TRY IT = Pictures should be excluded; otherwise, copy every entry exactly.

§

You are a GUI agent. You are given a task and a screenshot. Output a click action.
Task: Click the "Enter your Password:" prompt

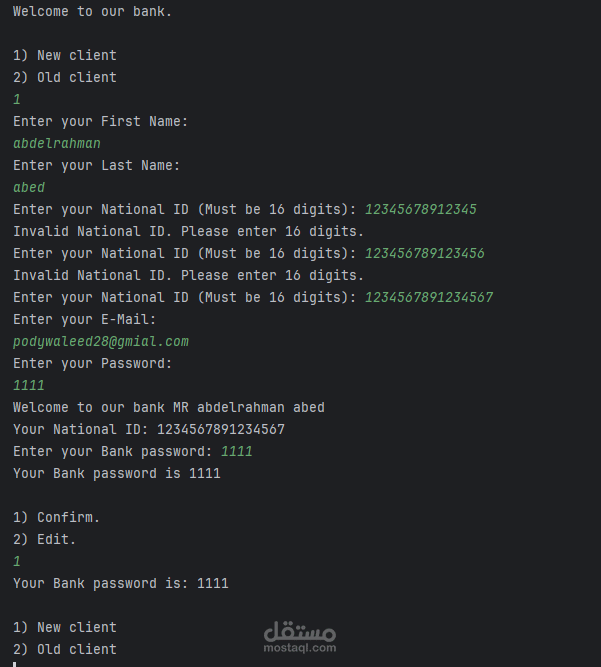(92, 363)
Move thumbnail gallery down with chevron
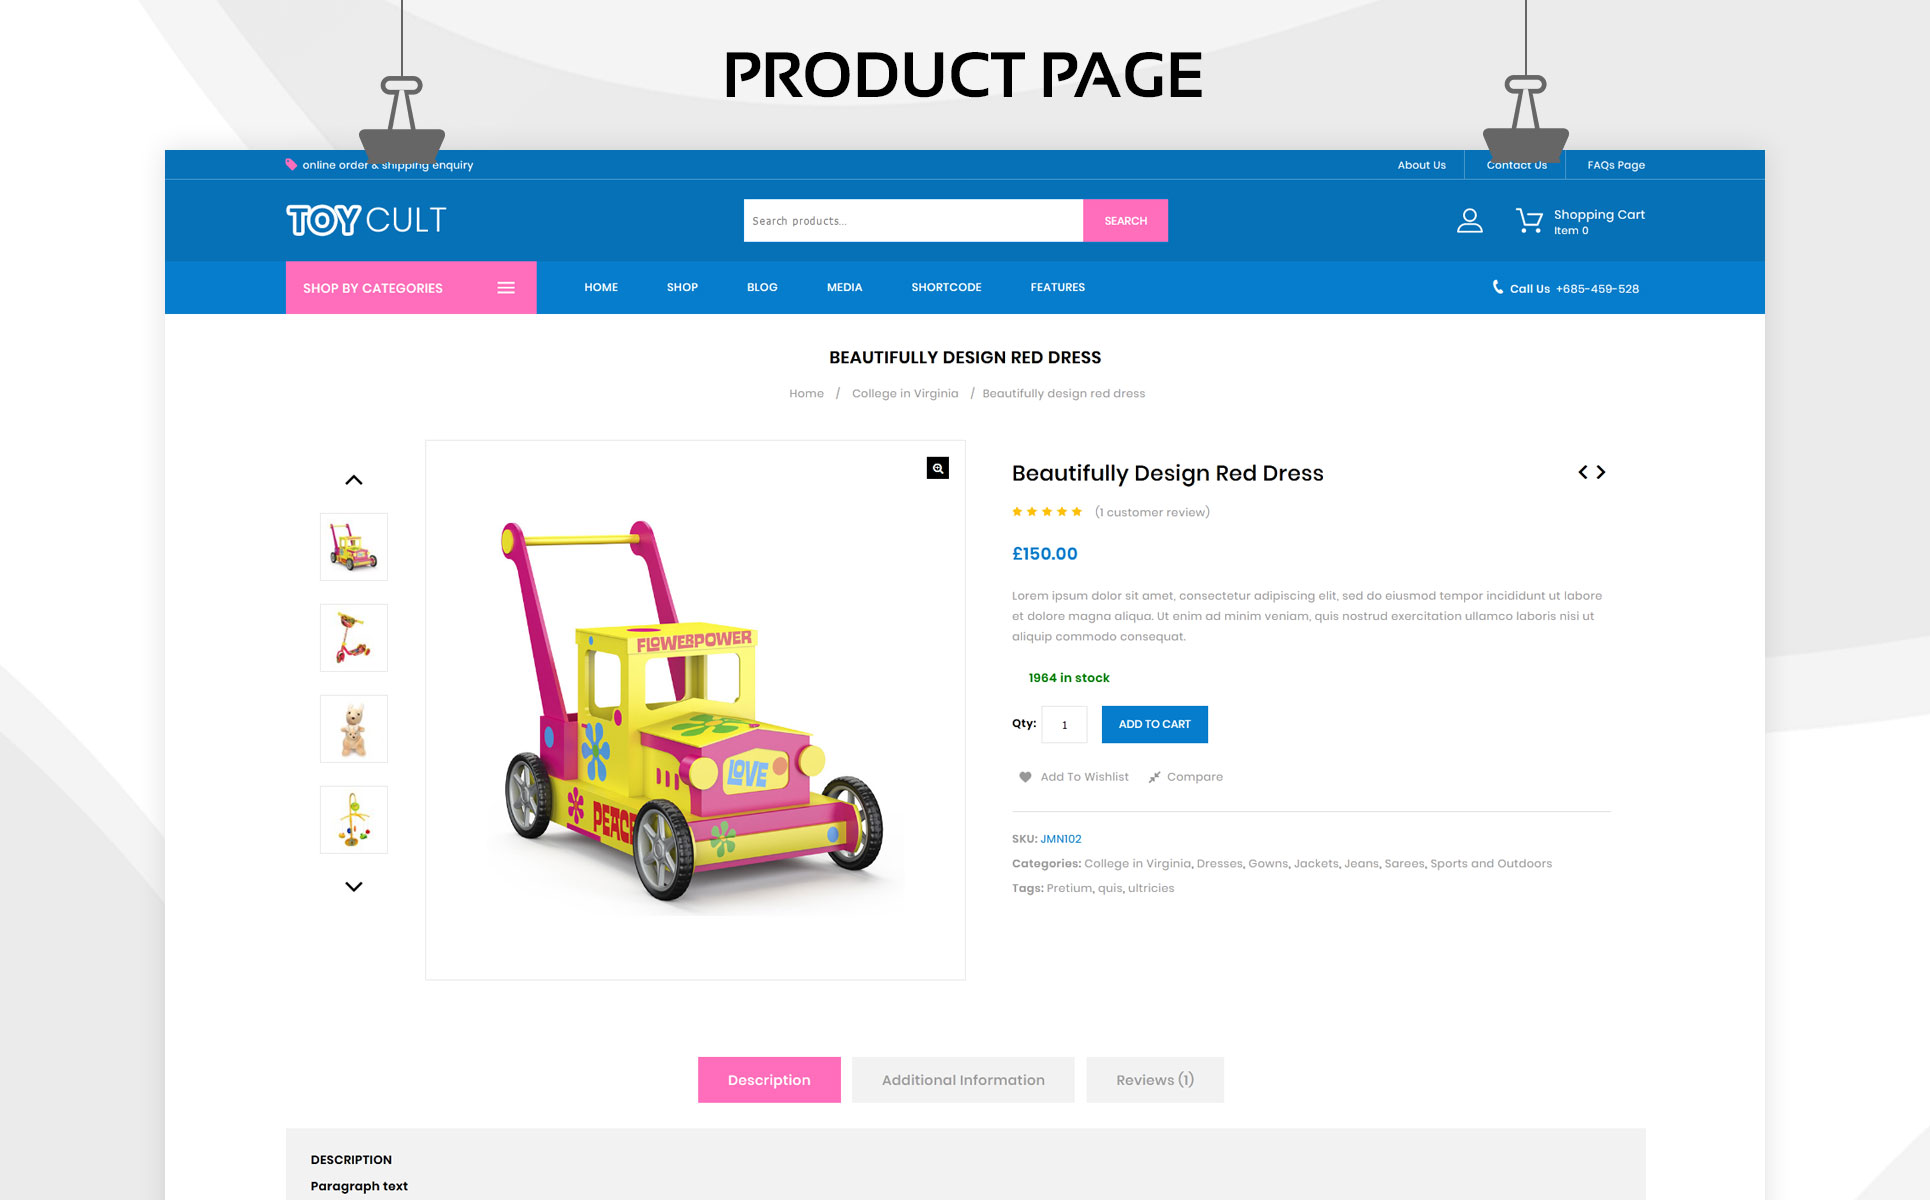This screenshot has height=1200, width=1930. (354, 887)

§

SOLUTION FOR THIS EXERCISE =
You are a GUI agent. You are given a task and a screenshot. Output a click action.
Task: Click the "Enter your Password:" prompt

(92, 363)
Move thumbnail gallery down with chevron
This screenshot has height=1200, width=1930. (354, 887)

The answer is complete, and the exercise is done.